GLOBALEAKS-EPH-FS

An ephemeral ChaCha20-encrypted filesystem implementation using fusepy and cryptography suitable for privacy-sensitive applications, such as whistleblowing platforms.

Overview

GLOBALEAKS-EPH-FS provides an ephemeral, ChaCha20-encrypted filesystem implementation using Python, FUSE, and Cryptography. This filesystem is designed for temporary, secure storage with strong encryption, making it ideal for privacy-sensitive applications like whistleblowing platforms.

Threat Model

Assumptions

• The filesystem is designed to pass confidential files to antivirus scanners (e.g., ClamAV, MAT2).
• The filesystem is ephemeral, meaning files are temporarily encrypted and erased after use.
• The filesystem operates in environments where privacy and confidentiality are crucial.
• The filesystem assumes that only authorized users, without root access or elevated privileges, interact with the system.

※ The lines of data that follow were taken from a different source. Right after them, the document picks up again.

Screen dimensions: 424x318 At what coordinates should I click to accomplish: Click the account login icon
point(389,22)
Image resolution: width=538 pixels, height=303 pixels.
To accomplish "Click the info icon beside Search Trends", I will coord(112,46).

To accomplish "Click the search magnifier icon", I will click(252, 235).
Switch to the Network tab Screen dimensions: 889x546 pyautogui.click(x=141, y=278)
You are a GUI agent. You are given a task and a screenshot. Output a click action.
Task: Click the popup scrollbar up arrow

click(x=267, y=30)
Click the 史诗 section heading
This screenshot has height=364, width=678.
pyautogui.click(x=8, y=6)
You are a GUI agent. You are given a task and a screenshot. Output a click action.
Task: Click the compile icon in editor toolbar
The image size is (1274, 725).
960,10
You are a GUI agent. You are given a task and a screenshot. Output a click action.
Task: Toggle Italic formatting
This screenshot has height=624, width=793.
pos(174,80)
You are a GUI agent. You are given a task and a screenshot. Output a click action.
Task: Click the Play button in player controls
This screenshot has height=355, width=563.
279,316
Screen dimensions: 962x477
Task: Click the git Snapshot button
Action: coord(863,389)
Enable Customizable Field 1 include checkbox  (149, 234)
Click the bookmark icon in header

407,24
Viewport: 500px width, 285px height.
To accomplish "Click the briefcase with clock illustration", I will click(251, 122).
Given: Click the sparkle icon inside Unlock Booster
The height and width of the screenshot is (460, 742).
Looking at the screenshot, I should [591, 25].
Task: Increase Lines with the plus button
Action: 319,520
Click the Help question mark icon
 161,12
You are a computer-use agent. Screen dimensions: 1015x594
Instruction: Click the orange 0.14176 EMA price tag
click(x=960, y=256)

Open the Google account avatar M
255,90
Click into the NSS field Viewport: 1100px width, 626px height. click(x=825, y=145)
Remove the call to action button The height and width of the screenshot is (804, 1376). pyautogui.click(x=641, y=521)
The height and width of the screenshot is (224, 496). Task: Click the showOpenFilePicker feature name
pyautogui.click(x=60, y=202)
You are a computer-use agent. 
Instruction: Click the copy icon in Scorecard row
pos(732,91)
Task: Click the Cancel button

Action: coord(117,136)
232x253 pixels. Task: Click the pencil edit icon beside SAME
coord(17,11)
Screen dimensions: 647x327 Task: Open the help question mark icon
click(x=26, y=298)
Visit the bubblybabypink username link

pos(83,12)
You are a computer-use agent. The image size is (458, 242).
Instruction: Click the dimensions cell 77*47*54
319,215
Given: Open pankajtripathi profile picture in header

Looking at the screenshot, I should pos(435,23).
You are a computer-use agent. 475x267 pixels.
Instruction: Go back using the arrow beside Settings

Potential Threats & Mitigations

1. Unauthorized File Access:

   • Threat: Unauthorized users may attempt to access confidential files stored in the filesystem.
   • Mitigation:
     • Data is primarily managed in RAM. The files are decrypted only temporarily in memory during processing and are never stored in plaintext on disk.
     • Filesystem permissions control access, allowing only authorized users to read files automatically decrypted on-access.

2. Metadata Exposure:

   • Threat: Sensitive metadata, such as filenames, directory structures, or file sizes, could be exposed to unauthorized users or stored in operating system caches.
   • Mitigation: UUID4 filenames are used, preventing any identifiable information from being exposed. This approach also mitigates risks from OS-level cache leaks, as filenames are randomized and non-meaningful.

3. Data Tampering or Integrity Issues:

   • Threat: An attacker could attempt to tamper with files by modifying their content or structure.
   • Mitigation: Filesystem permissions restrict write access to authorized users only, preventing unauthorized modifications to files.

Conclusion

The ephemeral filesystem provides robust protection for confidential files through ChaCha20 encryption, randomized UUID4 filenames, and strict filesystem permissions that limit access and modification to authorized users. These features address the risks of unauthorized access, metadata exposure, and data tampering, ensuring the privacy and integrity of sensitive data during the scanning process.

Installation

To install the package, use pip:

pip install globaleaks-eph-fs

Usage

Command-Line Interface (CLI)

To mount the filesystem from the command line:

globaleaks-eph-fs [--storage_directory <directory>] <mountpoint>

• --storage_directory STORAGE_DIRECTORY (optional): The directory used for storage. If not provided, a temporary directory will be used.
• <mountpoint>: The path where the filesystem will be mounted.

Python API

You can also use globaleaks-eph-fs within your Python code. Here's an example:

from globaleaks_eph_fs import mount_globaleaks_eph_fs

eph_fs_thread = mount_globaleaks_eph_fs("/mnt/globaleaks-eph-fs")

eph_fs_thread.join()

Features

• ChaCha20 Encryption: All data stored in the filesystem is encrypted with ChaCha20.
• FUSE Integration: Mount the filesystem as a virtual disk using FUSE.
• Temporary Storage: The filesystem is ephemeral and can use a temporary directory for storage.
• Metadata Free: The filesystem preserves only files content enforcing random uuid4 files' names.

Requirements

• Python 3.7+
• fusepy for FUSE support
• cryptography for encryption

License

This project is licensed under the AGPLv3 License - see the LICENSE file for details.